→ **WORK TO DO**: Copy every line of the material below word for word, leaving out the pictures.

START EXERCISE MATERIALS

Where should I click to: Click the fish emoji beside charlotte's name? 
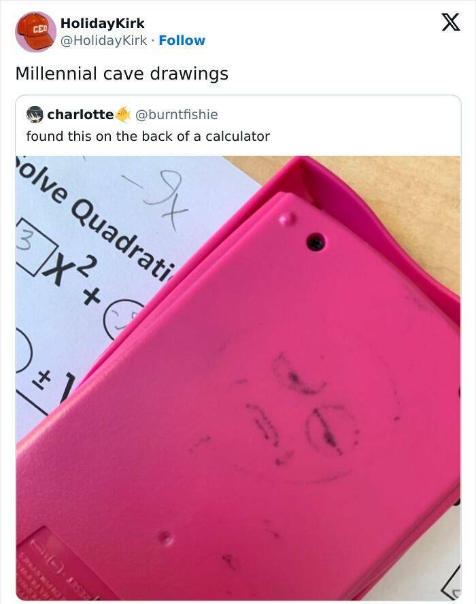coord(122,114)
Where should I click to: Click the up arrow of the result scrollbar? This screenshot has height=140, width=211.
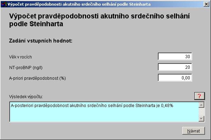click(201, 105)
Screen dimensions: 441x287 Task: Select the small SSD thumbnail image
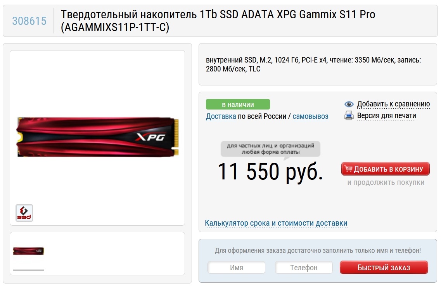click(28, 251)
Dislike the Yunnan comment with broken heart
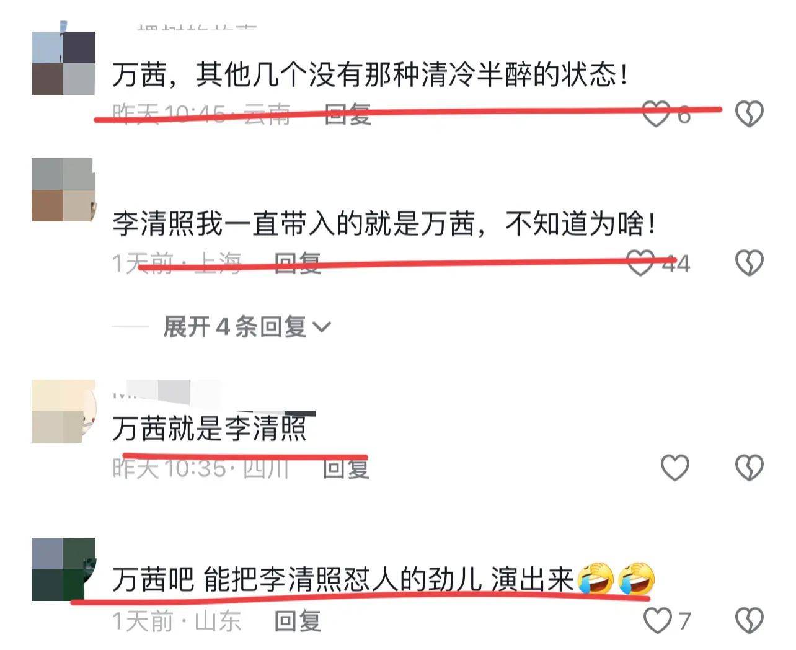The width and height of the screenshot is (796, 650). point(749,114)
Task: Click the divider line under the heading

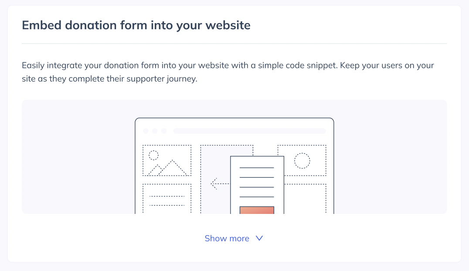Action: [235, 44]
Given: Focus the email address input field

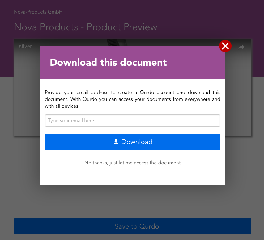Looking at the screenshot, I should (132, 121).
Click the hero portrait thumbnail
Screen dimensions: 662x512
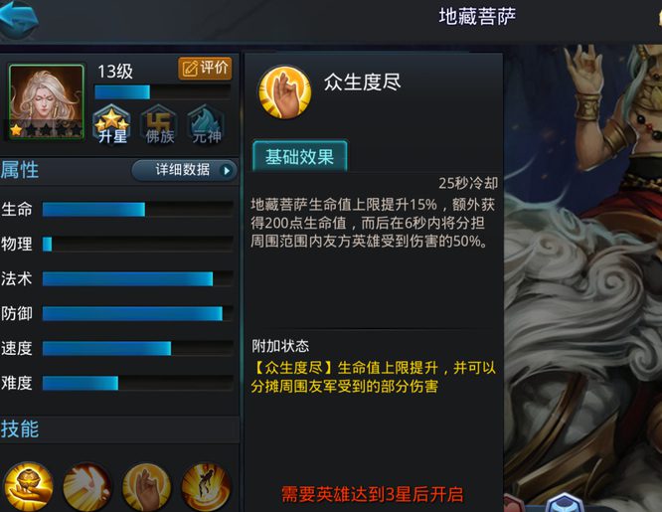[x=46, y=101]
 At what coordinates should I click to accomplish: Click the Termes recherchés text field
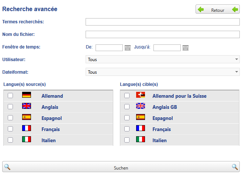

END EXERCISE MATERIALS

→ **TASK RESULT**:
Where should I click to: Click the fish emoji beside charlotte's name? 
coord(122,114)
Where should I click to: Click the up arrow of the result scrollbar? This screenshot has height=140, width=211.
click(201, 105)
Screen dimensions: 441x287 Task: Select the small SSD thumbnail image
click(28, 251)
Dislike the Yunnan comment with broken heart
The width and height of the screenshot is (796, 650). point(749,114)
Task: Click the divider line under the heading

Action: [235, 44]
Given: Focus the email address input field

Looking at the screenshot, I should (132, 121).
Click the hero portrait thumbnail
Screen dimensions: 662x512
[x=46, y=101]
 At what coordinates should I click to accomplish: Click the Termes recherchés text field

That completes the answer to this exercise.